Abstract: Leaf disease detection algorithm using Centroid Distance Neighbourhood Features (CDNF) and Genetic Algorithm (GA) optimization is presented in this paper. This method initially segment the disease affected regions from the leaf. The disease affected region is applied for identifying the best feature points using SURF (Speeded Up Robust Feature) algorithm. From a single SURF point four features are extracted by forming a 5×5 neighbourhood across the SURF feature point. The feature extracted using Centroid Distance Neighbour (CDN) is optimized using genetic algorithm to find best features that are able to classify multiple diseases. During testing phase, the disease region is identified and features points are selected using the SURF points. The features are extracted using the CDN and the necessary features that are optimized by genetic algorithm are sorted out as test features. The test features are classified from the trained features using K-Nearest Neighbour (KNN) algorithm. Performance of the proposed leaf disease detection algorithm is evaluated using metrics such as specificity, sensitivity and accuracy. Experimental results shows that the proposed leaf detection algorithm outperforms the state of-the-art methods and it can be used in real time disease detection.
Keywords: Genetic algorithm, Speeded Up Robust Features, KNN algorithm, Leaf Disease Detection, Centroid Distance Neighbourhood Features (CDNF).
I. INTRODUCTION
The economy of a country highly depends on agricultural productivity. The leaf of a plant or tree usually first expose the diseases present in it. Therefore it is essential to identify the diseases of a tree by diagnosing the disease present in leaf [1]. Early detection of disease in tree or plant avoids the death of tree and increases its life span. Manual identification of leaf diseases is tedious, if the number of plants in a farm is large in number. It also requires experts to identify the plant diseases. Large numbers of experts are required for continuous monitoring of diseases which increases the cost of production. Therefore it is necessary to have an automatic detection system that detects the diseases of the plant by observing the plant leaves. This can be achieved by using computer vision which automatically identifies the disease of plant easily, which makes the diagnosis process easier and cheaper.

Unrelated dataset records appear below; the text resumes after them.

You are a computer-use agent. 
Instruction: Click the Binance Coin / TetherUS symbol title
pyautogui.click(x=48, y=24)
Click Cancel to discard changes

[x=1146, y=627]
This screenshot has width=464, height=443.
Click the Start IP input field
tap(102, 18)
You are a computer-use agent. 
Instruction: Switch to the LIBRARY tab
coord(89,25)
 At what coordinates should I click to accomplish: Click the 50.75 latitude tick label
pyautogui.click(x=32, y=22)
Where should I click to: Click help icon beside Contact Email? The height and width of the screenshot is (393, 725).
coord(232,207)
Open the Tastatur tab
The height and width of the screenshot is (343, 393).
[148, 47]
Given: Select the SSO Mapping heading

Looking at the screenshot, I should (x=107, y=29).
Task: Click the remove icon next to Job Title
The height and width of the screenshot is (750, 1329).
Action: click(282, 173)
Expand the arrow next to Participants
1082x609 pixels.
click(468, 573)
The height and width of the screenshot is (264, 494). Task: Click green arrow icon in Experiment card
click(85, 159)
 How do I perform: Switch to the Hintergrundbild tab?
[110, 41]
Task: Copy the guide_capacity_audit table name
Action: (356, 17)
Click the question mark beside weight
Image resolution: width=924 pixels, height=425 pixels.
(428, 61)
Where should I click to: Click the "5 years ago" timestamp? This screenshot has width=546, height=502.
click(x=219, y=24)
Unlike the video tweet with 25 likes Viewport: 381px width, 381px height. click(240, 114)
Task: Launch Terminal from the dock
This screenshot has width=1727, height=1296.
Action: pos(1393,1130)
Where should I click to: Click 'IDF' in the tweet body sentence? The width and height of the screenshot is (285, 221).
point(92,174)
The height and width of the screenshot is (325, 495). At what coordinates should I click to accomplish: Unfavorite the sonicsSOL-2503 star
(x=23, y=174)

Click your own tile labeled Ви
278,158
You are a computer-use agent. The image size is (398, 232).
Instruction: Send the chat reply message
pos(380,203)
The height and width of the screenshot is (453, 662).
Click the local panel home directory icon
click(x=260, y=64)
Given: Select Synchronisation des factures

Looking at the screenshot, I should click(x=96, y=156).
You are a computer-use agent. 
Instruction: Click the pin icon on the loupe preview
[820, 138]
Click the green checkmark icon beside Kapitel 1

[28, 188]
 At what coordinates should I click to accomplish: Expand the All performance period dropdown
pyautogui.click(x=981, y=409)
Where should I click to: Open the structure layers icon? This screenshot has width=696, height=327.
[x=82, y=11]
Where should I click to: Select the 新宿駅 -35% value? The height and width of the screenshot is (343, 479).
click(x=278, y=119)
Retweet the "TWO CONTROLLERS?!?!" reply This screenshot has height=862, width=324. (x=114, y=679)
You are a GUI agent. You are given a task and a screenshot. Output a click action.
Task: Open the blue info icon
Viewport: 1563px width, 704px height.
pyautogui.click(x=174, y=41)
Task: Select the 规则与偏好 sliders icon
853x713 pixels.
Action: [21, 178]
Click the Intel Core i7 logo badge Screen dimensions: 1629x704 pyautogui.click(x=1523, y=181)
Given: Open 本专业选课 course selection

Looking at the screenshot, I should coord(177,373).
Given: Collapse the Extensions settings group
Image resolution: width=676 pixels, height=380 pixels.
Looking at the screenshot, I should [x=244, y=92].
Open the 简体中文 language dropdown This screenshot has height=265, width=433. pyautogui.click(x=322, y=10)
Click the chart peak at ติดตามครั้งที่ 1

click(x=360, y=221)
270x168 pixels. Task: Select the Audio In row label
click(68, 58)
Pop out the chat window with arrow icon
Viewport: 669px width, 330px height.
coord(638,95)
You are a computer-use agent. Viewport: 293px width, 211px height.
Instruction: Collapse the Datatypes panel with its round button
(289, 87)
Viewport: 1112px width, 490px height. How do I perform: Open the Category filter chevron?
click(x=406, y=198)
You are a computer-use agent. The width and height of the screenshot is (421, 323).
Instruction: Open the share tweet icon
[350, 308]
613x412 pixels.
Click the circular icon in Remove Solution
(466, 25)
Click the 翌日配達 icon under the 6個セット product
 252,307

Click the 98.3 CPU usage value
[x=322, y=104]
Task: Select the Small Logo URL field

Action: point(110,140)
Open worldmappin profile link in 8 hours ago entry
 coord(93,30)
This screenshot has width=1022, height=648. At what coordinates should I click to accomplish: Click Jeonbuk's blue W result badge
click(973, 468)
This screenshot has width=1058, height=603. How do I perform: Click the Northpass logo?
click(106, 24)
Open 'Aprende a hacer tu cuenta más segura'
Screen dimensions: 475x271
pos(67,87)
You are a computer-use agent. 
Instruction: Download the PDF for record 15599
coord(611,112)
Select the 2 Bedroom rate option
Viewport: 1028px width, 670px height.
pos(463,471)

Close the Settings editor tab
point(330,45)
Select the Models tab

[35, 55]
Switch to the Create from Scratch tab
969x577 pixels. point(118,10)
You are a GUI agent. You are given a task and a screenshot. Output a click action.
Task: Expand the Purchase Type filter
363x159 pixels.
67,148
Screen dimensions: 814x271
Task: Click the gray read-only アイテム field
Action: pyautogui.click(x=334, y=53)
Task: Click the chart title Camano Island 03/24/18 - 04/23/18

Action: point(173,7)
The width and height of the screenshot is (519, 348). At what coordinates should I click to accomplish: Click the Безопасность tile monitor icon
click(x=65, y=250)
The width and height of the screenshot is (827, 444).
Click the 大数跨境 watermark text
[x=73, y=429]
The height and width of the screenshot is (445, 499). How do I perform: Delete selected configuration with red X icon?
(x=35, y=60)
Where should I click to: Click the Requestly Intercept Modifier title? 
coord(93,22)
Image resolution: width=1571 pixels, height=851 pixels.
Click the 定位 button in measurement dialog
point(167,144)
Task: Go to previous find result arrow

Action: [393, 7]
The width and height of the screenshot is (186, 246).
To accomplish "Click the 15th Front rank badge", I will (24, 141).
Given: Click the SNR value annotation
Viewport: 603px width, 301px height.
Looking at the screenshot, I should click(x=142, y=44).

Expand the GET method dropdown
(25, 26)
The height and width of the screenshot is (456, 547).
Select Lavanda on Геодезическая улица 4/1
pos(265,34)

To detect plant leaf diseases, the two major processes involved are segmentation [2] and classification [3]. The segmentation process separates the disease affected area of a leaf from the non-affected area.
Revised Manuscript Received on September 03, 2019
Swapna C, Department of Computer Science and Engineering, Noorul Islam Centre for Higher Education, Kumaracoil, Tamilnadu, India.
R.S. Shaji, Department of Computer Science and Engineering, St. Xavier’s Catholic College of Engineering, Chunkankadai, Kanyakumari, India.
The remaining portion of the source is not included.